Denn da gibt es keine wohltemperierte Mitte, kein gedeckeltes Harmonieversprechen. Keine glattgeputzte Oberfläche der Wirklichkeit, die sich bequem konsumieren liesse. Stattdessen: Reibung, Widerstand, Glut. Vielleicht ist es bei mir – wie bei Kandinsky – ein herzhafter Widerstand gegen das Schrumpfen der Welt auf ihre Nützlichkeit. Gegen den bleiernen Alltag der Kleinstadt, gegen das endlose Kreisen um Belangloses. Die Kunst, so scheint es mir, ist mein Versuch, die «kriechende Nebelverfinsterung» abzuschütteln – jenes träge Dunkel, das sich wie Staub auf unsere Wahrnehmung legt.

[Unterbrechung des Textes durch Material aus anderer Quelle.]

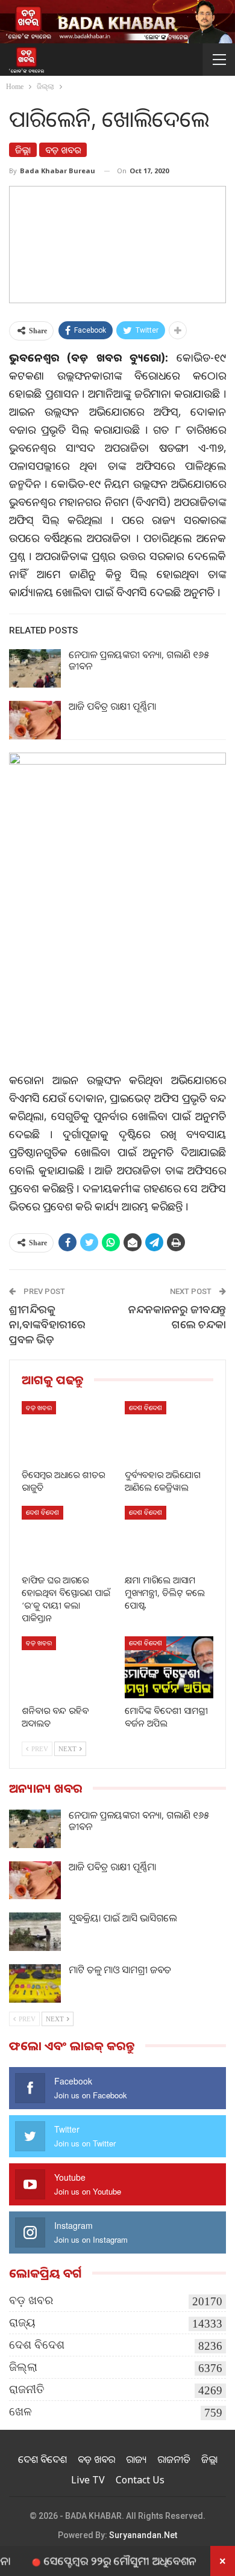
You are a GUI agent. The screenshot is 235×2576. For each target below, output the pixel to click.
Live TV (88, 2479)
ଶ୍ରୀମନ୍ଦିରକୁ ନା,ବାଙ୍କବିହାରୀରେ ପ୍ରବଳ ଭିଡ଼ (47, 1324)
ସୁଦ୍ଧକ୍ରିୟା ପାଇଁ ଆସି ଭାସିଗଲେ (123, 1917)
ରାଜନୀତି (27, 2389)
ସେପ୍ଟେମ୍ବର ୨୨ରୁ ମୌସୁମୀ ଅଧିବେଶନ (100, 2560)
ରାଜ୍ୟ (22, 2322)
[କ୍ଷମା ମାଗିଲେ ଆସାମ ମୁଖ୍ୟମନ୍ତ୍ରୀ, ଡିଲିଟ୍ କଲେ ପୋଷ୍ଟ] (169, 1537)
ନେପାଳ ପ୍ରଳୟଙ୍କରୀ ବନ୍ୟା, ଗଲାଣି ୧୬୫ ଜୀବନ (139, 660)
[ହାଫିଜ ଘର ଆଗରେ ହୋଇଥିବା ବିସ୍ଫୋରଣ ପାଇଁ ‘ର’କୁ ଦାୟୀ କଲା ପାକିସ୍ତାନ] (66, 1537)
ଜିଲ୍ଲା (23, 150)
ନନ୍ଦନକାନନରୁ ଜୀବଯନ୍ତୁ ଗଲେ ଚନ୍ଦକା (177, 1316)
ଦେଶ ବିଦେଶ (145, 1407)
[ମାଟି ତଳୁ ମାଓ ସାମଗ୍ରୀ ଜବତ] (35, 1983)
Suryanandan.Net (143, 2535)
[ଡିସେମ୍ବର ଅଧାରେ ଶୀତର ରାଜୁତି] (66, 1432)
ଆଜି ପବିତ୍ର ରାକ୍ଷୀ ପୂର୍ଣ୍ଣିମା (112, 706)
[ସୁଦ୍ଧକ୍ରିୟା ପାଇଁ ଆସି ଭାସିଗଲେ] (35, 1931)
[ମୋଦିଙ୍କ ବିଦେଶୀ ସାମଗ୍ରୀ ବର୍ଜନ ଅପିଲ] (169, 1667)
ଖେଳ (20, 2411)
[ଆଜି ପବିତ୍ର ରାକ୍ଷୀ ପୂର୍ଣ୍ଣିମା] (35, 720)
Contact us (140, 2479)
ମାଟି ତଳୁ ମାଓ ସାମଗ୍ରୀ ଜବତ (120, 1969)
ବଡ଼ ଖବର (63, 150)
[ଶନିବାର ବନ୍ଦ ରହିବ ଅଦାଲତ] (66, 1667)
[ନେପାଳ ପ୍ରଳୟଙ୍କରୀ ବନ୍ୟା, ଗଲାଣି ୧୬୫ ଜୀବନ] (35, 668)
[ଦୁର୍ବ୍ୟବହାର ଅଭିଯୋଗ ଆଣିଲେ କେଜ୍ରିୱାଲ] (169, 1432)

Wenn mir das gelingt – und sei es nur für einen Moment – bin ich ein Stück weiter in meinem inneren Labyrinth. Ein Labyrinth aus Hintersinn, Tiefgang, Aufbegehren. Und wer weiss: Vielleicht begegnet mir auf diesem verschlungenen Pfad der gefallene Blaue Reiter Kandinskys erneut. Vielleicht lehnt er an einer Wegbiegung, wischt sich den Stirnschweiss der Geschichte ab und murmelt: «Denk dran, Miriam – der Künstler muss blind sein für erkannte und unerkannte Formen. Taub für die Lehren und Wünsche seiner Zeit. Seine offenen Augen gehören dem Innen. Seine Ohren – der Stimme der inneren Notwendigkeit.»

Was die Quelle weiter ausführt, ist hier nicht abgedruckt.